Dal 5 al 28 marzo 2026, la Carlo D’Orta Gallery di Roma ospiterà “Guerrieri Danzanti”, la nuova mostra personale di Arvedo Arvedi, un artista che con il suo linguaggio vibrante e contemporaneo esplora la dimensione ancestrale e mitologica dell’uomo. Curata in collaborazione con Villa Arvedi, l’esposizione si terrà in Piazza Crati 14, nel cuore di Roma, e promette di trasportare il pubblico in un viaggio visivo che unisce memorie antiche a riflessioni moderne.
Le opere di Arvedo Arvedi, ispirate da una ricerca globale che spazia dall’arte aborigena australiana, all’arte africana, dalle incisioni rupestri della Val Camonica alla mitologia nordica, sono il frutto di un’esplorazione profonda delle radici culturali e simboliche dell’umanità. I guerrieri, protagonisti assoluti della mostra, sono raffigurati in posizioni dinamiche e vitali, come danzatori ancestrali che celebrano la forza e la memoria di un passato che si rinnova nel presente.

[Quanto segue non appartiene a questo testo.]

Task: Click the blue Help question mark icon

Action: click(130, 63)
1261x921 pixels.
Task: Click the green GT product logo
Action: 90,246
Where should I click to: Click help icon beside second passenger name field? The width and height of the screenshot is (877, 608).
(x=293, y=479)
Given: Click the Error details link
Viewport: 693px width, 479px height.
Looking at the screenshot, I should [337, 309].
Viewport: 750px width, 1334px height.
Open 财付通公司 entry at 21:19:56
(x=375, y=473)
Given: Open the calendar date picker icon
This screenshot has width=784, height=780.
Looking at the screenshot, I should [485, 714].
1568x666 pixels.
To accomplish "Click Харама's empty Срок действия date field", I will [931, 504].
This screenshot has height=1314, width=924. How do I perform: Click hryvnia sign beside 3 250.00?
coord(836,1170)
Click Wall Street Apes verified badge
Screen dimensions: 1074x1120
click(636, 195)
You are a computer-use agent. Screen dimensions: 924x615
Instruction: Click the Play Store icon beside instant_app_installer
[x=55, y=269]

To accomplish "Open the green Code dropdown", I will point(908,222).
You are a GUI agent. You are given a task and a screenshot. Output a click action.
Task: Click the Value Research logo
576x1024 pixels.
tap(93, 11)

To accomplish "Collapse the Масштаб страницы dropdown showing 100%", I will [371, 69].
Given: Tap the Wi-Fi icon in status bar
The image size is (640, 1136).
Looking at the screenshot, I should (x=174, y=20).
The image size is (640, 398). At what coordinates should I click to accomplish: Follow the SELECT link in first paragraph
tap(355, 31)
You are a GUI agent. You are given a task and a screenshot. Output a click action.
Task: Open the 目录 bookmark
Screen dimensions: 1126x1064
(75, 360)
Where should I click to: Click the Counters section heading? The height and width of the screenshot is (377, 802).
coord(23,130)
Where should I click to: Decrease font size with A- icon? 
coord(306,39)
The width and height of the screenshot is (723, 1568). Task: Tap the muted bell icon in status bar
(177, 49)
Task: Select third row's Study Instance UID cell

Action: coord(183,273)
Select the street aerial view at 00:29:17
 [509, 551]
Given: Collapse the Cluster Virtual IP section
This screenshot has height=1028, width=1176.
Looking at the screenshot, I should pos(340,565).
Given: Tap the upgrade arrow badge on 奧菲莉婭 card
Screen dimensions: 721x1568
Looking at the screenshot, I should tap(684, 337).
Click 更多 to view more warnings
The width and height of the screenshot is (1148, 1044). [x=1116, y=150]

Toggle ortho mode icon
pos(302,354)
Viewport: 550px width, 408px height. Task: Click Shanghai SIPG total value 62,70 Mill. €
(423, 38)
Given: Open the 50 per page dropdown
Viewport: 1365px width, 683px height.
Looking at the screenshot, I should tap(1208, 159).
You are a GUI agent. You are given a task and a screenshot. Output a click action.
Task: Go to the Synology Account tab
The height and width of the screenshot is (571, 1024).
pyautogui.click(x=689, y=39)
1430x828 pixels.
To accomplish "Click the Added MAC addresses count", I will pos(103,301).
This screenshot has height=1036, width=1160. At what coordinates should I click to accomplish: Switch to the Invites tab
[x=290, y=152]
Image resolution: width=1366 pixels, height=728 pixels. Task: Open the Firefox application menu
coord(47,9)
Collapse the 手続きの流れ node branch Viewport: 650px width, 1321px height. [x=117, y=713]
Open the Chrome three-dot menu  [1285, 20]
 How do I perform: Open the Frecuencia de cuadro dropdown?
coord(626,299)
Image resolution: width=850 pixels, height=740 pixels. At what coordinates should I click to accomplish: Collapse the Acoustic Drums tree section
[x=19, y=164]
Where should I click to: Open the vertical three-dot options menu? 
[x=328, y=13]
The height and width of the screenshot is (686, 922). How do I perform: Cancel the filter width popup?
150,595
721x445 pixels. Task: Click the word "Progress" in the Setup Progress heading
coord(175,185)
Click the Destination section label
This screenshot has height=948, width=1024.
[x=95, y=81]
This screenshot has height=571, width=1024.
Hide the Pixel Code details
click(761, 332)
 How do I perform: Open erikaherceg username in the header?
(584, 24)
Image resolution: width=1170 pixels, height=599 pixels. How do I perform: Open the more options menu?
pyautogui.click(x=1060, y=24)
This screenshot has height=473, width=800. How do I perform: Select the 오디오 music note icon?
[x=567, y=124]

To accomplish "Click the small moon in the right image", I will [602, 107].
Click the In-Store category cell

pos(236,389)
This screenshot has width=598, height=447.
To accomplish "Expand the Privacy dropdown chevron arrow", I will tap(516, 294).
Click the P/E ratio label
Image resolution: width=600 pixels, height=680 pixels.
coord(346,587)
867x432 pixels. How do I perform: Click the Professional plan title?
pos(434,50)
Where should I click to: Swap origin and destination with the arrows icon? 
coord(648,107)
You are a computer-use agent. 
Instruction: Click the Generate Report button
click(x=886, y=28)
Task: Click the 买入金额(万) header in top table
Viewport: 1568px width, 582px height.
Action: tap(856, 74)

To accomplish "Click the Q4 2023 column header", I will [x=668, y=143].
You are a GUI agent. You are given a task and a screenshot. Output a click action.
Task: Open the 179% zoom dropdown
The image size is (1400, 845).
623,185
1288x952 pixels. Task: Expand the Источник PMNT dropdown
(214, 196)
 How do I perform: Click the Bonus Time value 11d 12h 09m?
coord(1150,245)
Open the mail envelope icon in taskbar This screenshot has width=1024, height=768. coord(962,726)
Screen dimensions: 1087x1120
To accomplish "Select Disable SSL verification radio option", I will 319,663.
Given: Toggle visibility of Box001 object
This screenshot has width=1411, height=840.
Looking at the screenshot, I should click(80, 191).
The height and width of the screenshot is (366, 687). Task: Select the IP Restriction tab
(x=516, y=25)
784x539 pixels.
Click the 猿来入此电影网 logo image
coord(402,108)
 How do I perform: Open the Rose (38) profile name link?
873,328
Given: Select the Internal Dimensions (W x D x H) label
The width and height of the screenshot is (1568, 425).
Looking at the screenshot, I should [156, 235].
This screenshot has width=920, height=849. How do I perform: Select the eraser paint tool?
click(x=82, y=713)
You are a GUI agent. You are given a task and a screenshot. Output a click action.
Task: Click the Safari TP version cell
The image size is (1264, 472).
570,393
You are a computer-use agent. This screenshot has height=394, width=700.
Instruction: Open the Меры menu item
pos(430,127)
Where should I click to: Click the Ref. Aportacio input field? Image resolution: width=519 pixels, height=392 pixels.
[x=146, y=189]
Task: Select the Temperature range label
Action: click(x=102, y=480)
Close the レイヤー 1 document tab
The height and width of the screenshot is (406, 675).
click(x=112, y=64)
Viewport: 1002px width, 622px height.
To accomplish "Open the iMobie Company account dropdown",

Arvedi, noto per il suo approccio sincretico, fonde tradizioni primitive con visioni pop e business-oriented, creando un cortocircuito visivo che invita a riflettere sulla condizione umana e sulla sua evoluzione. Le sue opere non solo celebrano la vitalità e l’energia dei guerrieri mitici, ma anche l’interconnessione di tutte le culture attraverso un linguaggio universale.
La ricerca che ha portato alla creazione di “Guerrieri Danzanti” affonda le sue radici nella seconda mostra americana di Arvedi, “Ancient Memories”, che ha avuto luogo l’estate scorsa alla Mooney Foundation di Chicago. In questa occasione, l’artista ha esplorato incisioni e pitture rupestri provenienti da tutto il mondo – dall’Australia all’Europa, dall’Africa al Perù e al Nord America – confluendo diverse tradizioni artistiche in un unico codice visivo. Arvedi rielabora queste antiche forme attraverso colori vivaci su carta, trasformando la pittura rupestre in opere moderne in stile Pop Art, dove l’energia primitiva si fonde con l’iconografia contemporanea.
La Carlo D’Orta Gallery, diretta dall’omonimo fotografo e artista specializzato in astrazioni architettoniche, è da tempo uno spazio di riferimento per l’arte contemporanea, con una programmazione che valorizza talenti innovativi. La galleria si conferma un punto di riferimento per chi è alla ricerca di nuovi linguaggi visivi, e la mostra “Guerrieri Danzanti” si inserisce perfettamente in questa missione.
Accanto a questa iniziativa, Villa Arvedi, storica dimora veneta vicino a Verona, contribuisce al progetto con il suo prestigio culturale, che arricchisce ulteriormente l’esposizione di un valore simbolico legato alla tradizione e alla storia dell’arte.
Arvedo Arvedi, veronese di origini nobili e conte cresciuto nella villa di famiglia, è un artista appassionato di archeologia e miti antichi. Le sue opere sono influenzate dalle tradizioni artistiche di popoli antichi, ma anche dall’innovazione tecnologica e dalla dimensione business-oriented, come testimonia il suo ruolo di corporate artist per Commodore Industries.
La sua formazione in marketing e comunicazione ha portato Arvedi a scrivere il libro “Corporate Art”, in cui esplora come l’arte possa essere utilizzata come strumento nelle strategie di marketing. Ma la sua carriera non si è limitata a questo: nel 1993, dopo aver incontrato l’artista americano John David Mooney a Chicago, Arvedi inizia a collaborare con lui in progetti internazionali. Successivamente si trasferisce a Roma, dove, insieme all’artista Massimo Catalani, è stato protagonista del progetto “La casa dei Pesci“, una campagna contro la pesca con reti a strascico. Ha esposto in città prestigiose come Roma, Milano, New York, Chicago, Cannes, Venezia, Matera e Verona, riscuotendo sempre grande successo di pubblico e critica.
“Guerrieri Danzanti” non è solo una mostra d’arte, ma un incontro tra passato e presente, tra mito e contemporaneità, tra il mondo ancestrale e quello moderno. Le opere di Arvedi sono una riflessione sulla memoria storica e sulla continua ricerca di senso nell’epoca contemporanea. Un’esposizione imperdibile che aprirà ufficialmente i battenti con il vernissage del 5 marzo alle 17.30, per chi vuole immergersi in un universo artistico che celebra l’uomo, la sua storia e la sua vitalità.